**** Exercise text
DOI: 10.4103/picr.PICR_58_19

   Abstract 

Background: Patient information leaflets (PILs) are effectively used to improve the patient's knowledge about medications, disease, diet, and lifestyle modifications.
Aim: This study aims to develop and evaluate PILs for coronary heart disease patients.
Materials and Methods: Primary, secondary, and tertiary resources were used to develop PILs. The developed PILs were validated by four doctors, four academic pharmacists, and one dietician. PILs design and layout was prepared using barker able leaflet design (BALD) criteria. PILs readability was assessed using the Flesch Reading Ease test (FRE), Flesch–Kincaid Grade Level (FKGL), and user readability methods. User opinion on PILs content and design was obtained from patients.
Results: The FRE and FKGL readability scores were 61.5 and 7.4, respectively. The BALD criteria scores for English, Kannada, and Malayalam PILs were 28, 27, and 26, respectively. The overall user testing readability means scores had significantly improved from 45 to 79.30. Nearly 82.55% of patients rated the PILs as good design and content.
Conclusion: The developed leaflet met the standard criteria for easy reading and comprehension. The majority of the patients gave good opinion on the content and design of the PILs.
********
» **Exercise brief**
In the abstract on patient information leaflets, which professionals validated the developed leaflets?
**** Material provided
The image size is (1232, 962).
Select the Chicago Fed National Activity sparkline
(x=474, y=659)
********
**** Material provided
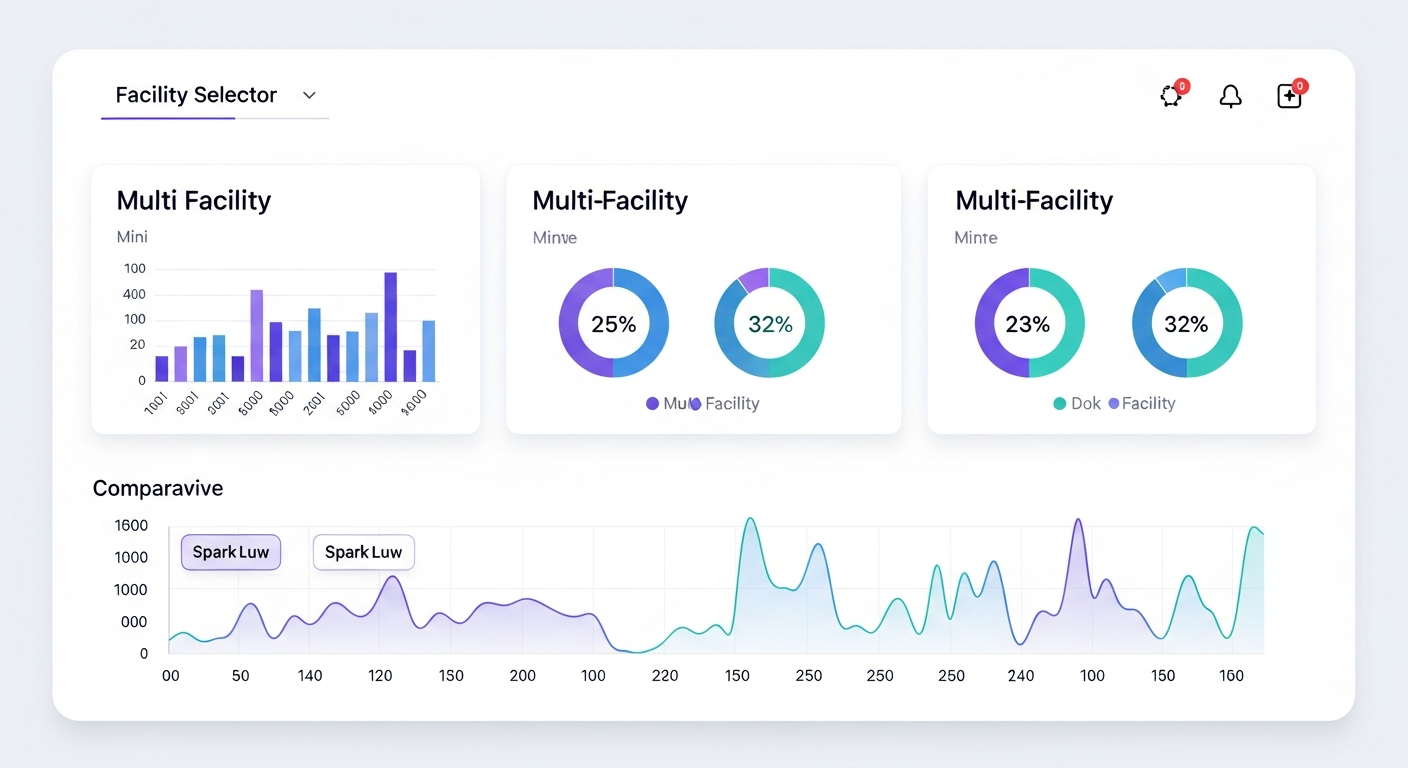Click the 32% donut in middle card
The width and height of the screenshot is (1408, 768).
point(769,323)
********
» **Answer**
Four doctors, four academic pharmacists, and one dietician.